The Associated Press is pushing back against charges leveled by one of its former Israel-based reporters that the global news agency is systematically biased against Israel and specifically makes editorial choices meant to portray the Jewish state in negative terms.
The article by former AP reporter Matti Friedman accused the organization’s Jerusalem bureau staff, as well as other reporters who cover the issue, of having an innate "distaste for Israel."
Recent Stories in Culture
Friedman, who worked for the AP from 2006 to 2011, claims that these reporters choose and write stories about Israel based on "a belief that to some extent the Jews of Israel are a symbol of the world’s ills."
The article, published Sunday in the Atlantic, follows on an August article by Friedman making similar claims about deep-rooted anti-Israel biases at the AP and other major news outlets.
This prejudice, Friedman wrote, even impacts editorial decisions about who to talk to.

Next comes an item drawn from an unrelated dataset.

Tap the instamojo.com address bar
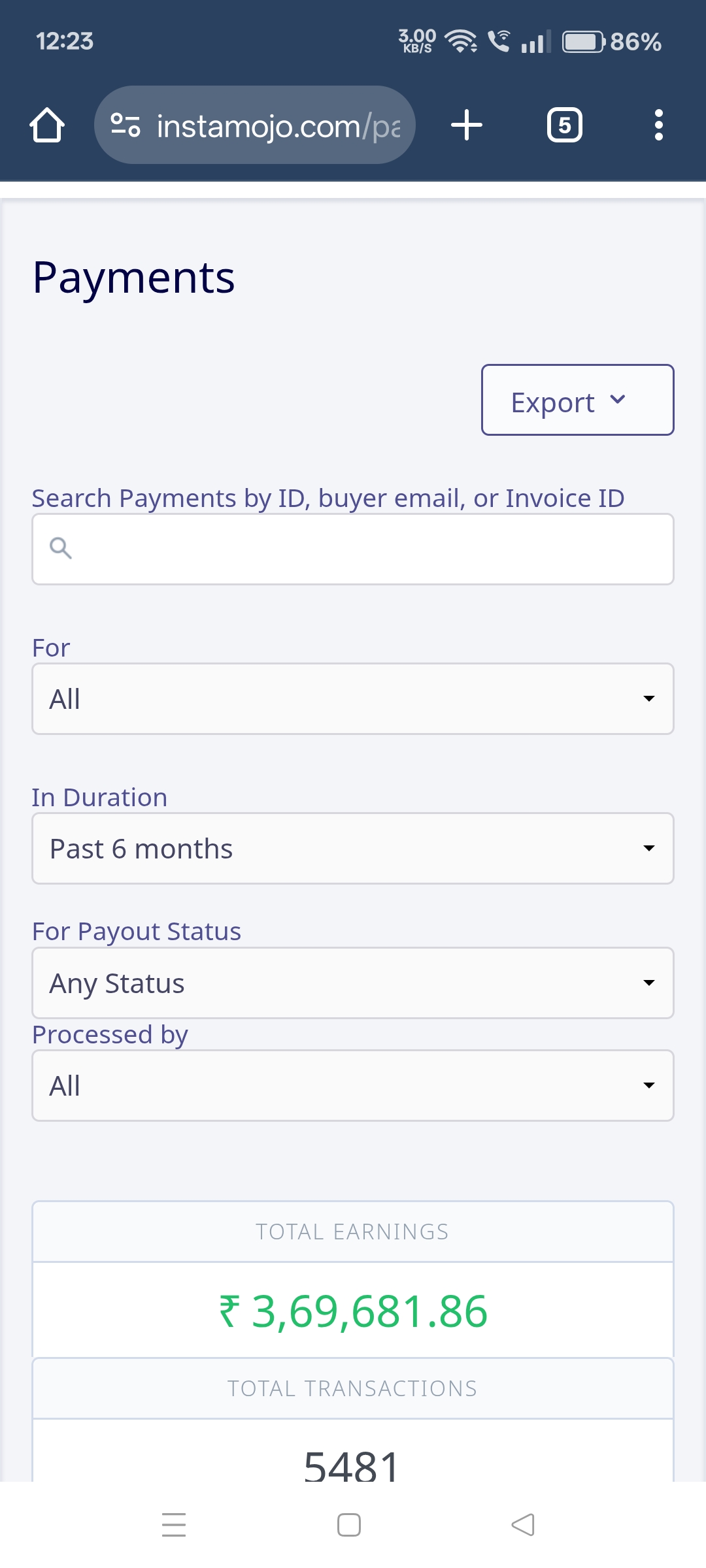706x1568 pixels. coord(278,125)
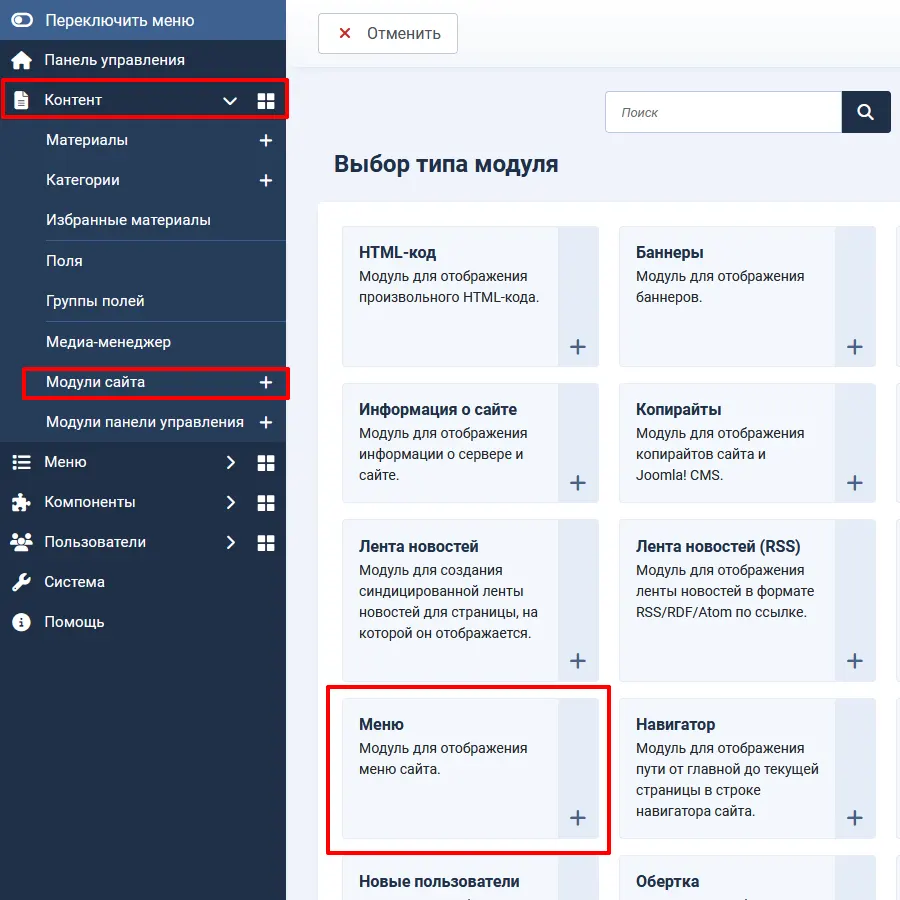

In the AP’s case, "explicit orders" were given to reporters around 2008 "to never quote" the pro-Israel research organization NGO Monitor, or its founder, Gerald Steinberg.
"In my time as an AP writer moving through the local conflict, with its myriad lunatics, bigots, and killers, the only person I ever saw subjected to an interview ban was this professor," Friedman wrote.
The AP on Monday vehemently denied these charges when approached by the Washington Free Beacon and claimed that Friedman has been promulgating "distortions, half-truths, and inaccuracies" about the news outlet.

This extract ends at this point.